Ich sage ja nicht, daß der Mittelteil nur schlecht war, aber für meinen Geschmack war es dennoch zu viel und zu lang. Alle waren sehr leidenschaftlich, es wurde laut gelacht, dramatisch geweint, eine Menge geschrien und es gab viele entweder grüblerische oder stechende Blicke.
Ich hätte gern etwas weniger davon und stattdessen etwas mehr Hintergrund gehabt. Wie schaffte es Lev, in die USA zu kommen und sich einen Job als Regisseur zu sichern (vielleicht Beziehungen, da er ja Theaterregisseur in Rußland gewesen war?)? Hatte er das Land direkt nach dem Gefängnisausbruch verlassen? Warum hatte er nicht versucht, es zurück zur Revolution zu schaffen?

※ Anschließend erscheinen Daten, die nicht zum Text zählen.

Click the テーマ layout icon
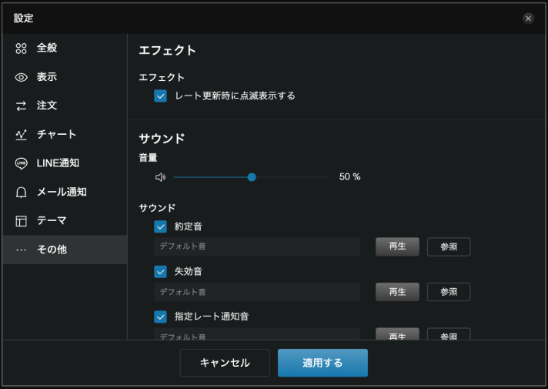This screenshot has height=389, width=548. point(22,221)
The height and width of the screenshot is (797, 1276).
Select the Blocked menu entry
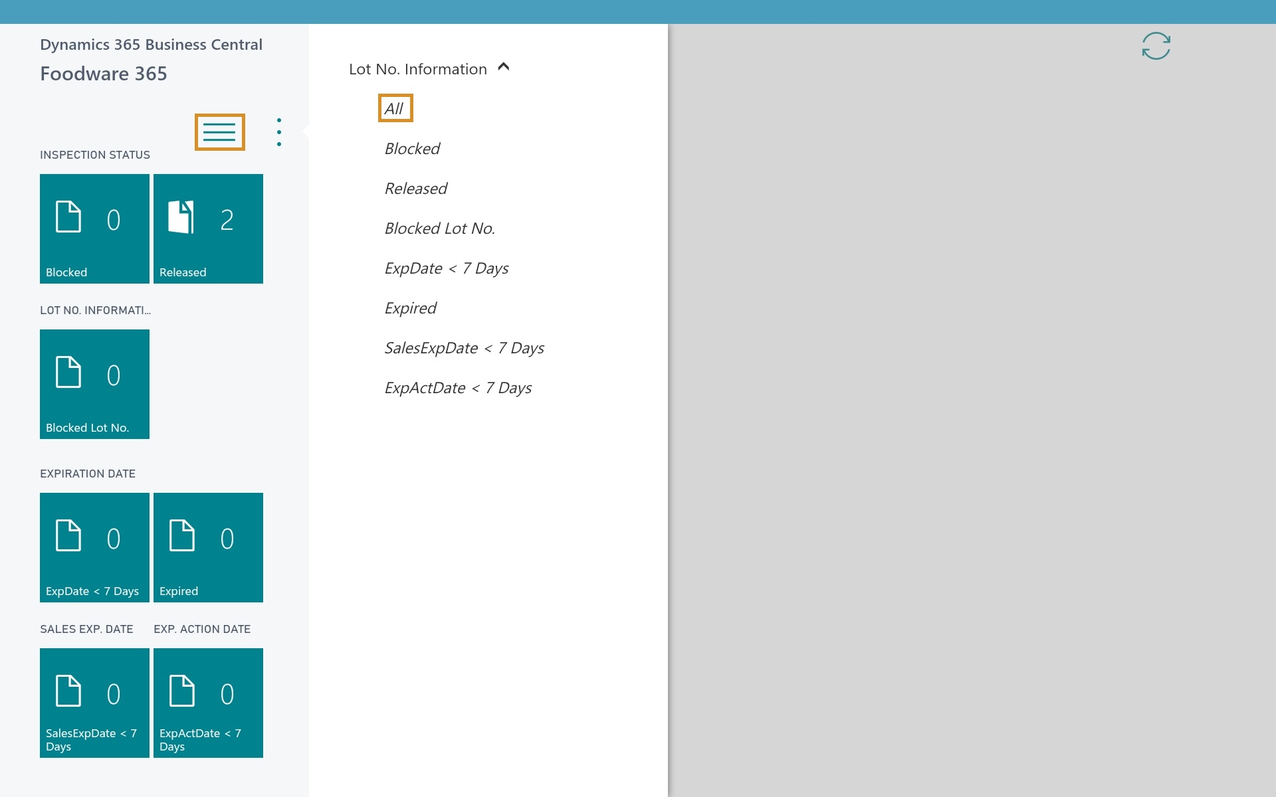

Wie kam Alexander in die USA und wie wurde ein schlecht bezahlter Schauspieler aus ihm?
Oh, und warum genau nannte Lev den General am Ende einen großen Mann? Was hatte er denn getan, daß Lev ihm plötzlich vergab? Sorry, das ergab für mich keinen Sinn. Es ist in Ordnung für mich, daß er sich nicht an seinem Tod ergötzte, ich würde ein gewisses Mitleid mit seinem Absturz und Ende von jemandem, der mehr Glück hatte, verstehen, aber von "ich brauche irgendwie Rache" zu "er war ein großer Mann"?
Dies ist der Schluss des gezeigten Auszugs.